Showing posts with label sandboxing. Show all posts
Showing posts with label sandboxing. Show all posts

Friday, July 13, 2012

Mountain Lion: the changes that Apple has said little about

Apple Mountain Lion will sell by the end of the month. July 24 is the date that occurs most often in terms of its launch. If during the presentations, Apple insisted on ten features (Reminders, Notes, Messages, ... Notification Center), there are many small innovations on which it has little.

Saturday, November 12, 2011

OS X Lion: Understanding the puzzle of sandboxing

With OS X Lion, Apple has introduced many new features for users, but also for developers. One of them is the sandboxing applications, mandatory term for distributed applications through the Mac App Store. What is sandboxing? What changes does it for users? And especially that he changes for developers?

A sandbox with walls twelve feet high

It is traditionally possible for an application to access all data and software and hardware functions available. This logic, which makes the operating system on the front of the stage, has allowed the development of many system utilities, drivers, and most advanced applications. In this case, an application is free to come and go on his playground, and to do what she wants.

Monday, November 29, 2010

Change of strategy

Overall, the whole approach of the Apple security that Charlie Miller and castigated early March, although he conceded being "somewhat responsive to bugs that has been providing it with:" Apple does not pay security researchers. Apple assumes that it has no security problem and did not need to work with researchers. "Worse, he said," Apple is certainly capable of producing a safe product, but do just not yet made the effort. "And, in fact, Apple may have changed his tune: he moreover subject - among others - pre-release version of Mac OS X Leo.
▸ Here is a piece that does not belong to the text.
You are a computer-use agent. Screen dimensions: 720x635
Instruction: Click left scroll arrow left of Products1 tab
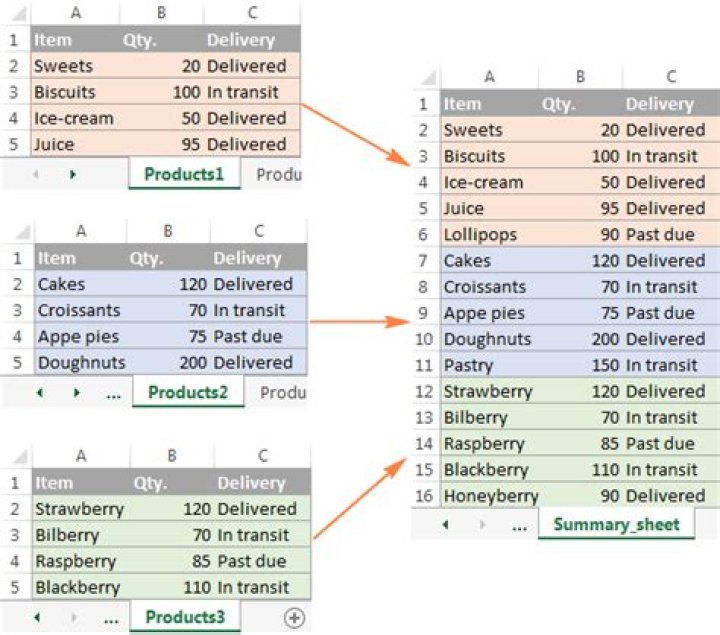click(x=36, y=175)
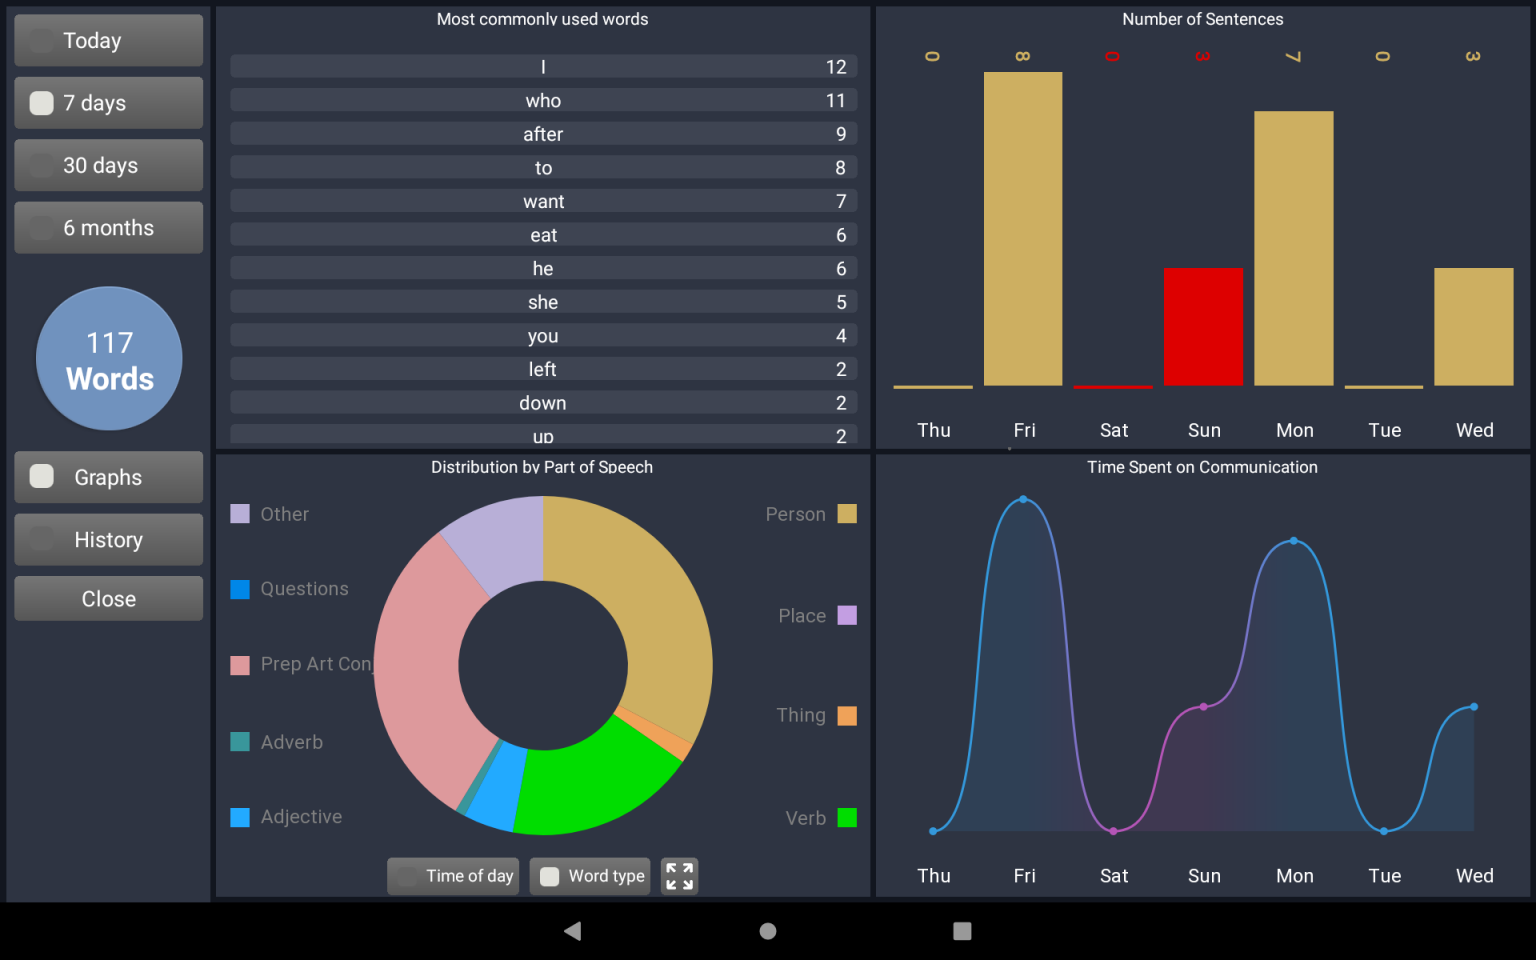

In addition, Apple has recently recruited several experts in computer security: David Rice, a former NSA, Ivan Krstic, former director of the OLPC, or Windows Snyder, who has contributed to strengthening the security of Firefox.

And he has this apparent convergence between Mac OS X iOS. Apple uses sandboxing widely within IOS, but not in Mac OS X, maybe it will evolve. ALSR arrived in IOS with version 4.3, its use may be extended with Leo. Code signing is also utilized to secure iOS. With the Mac App Store, it used to protect applications distributed through this, against piracy. But perhaps Apple plans to go further ...

Tuesday, November 23, 2010

Safari, a victim of his age?

But if there's one application that one might be tempted to apply this perspective, it's Safari. A French window all the more sensitive it is open to a world where hostility is not lacking. And then, Apple has fallen behind Google and its sensitive Chrome: it is fully designed to isolate processes from each other and HTML rendering extensions, is the concept of sandboxing, confinement in bins sand, literally.
Safari for Mac could give the impression to use the sandboxing for plug-ins like flash, but isolation is not complete - it is just there to prevent the component to crash the browser.

Mac OS X Lion could change somewhat the situation: a new process is associated with Safari, and it could be exclusively dedicated to rendering HTML, Safari Web Content (read: Safari 5.1: separate processes and WebGL). But it remains far from that Chrome isolates each tab in a dedicated process. And for Miller, Apple has "failed - or did not seek" to make regularly available for Safari updates made to its rendering engine, WebKit. As to better illustrate this assertion, Chrome has already enjoyed a patch for the vulnerability exploited in the last Pwn2Own to make him fall.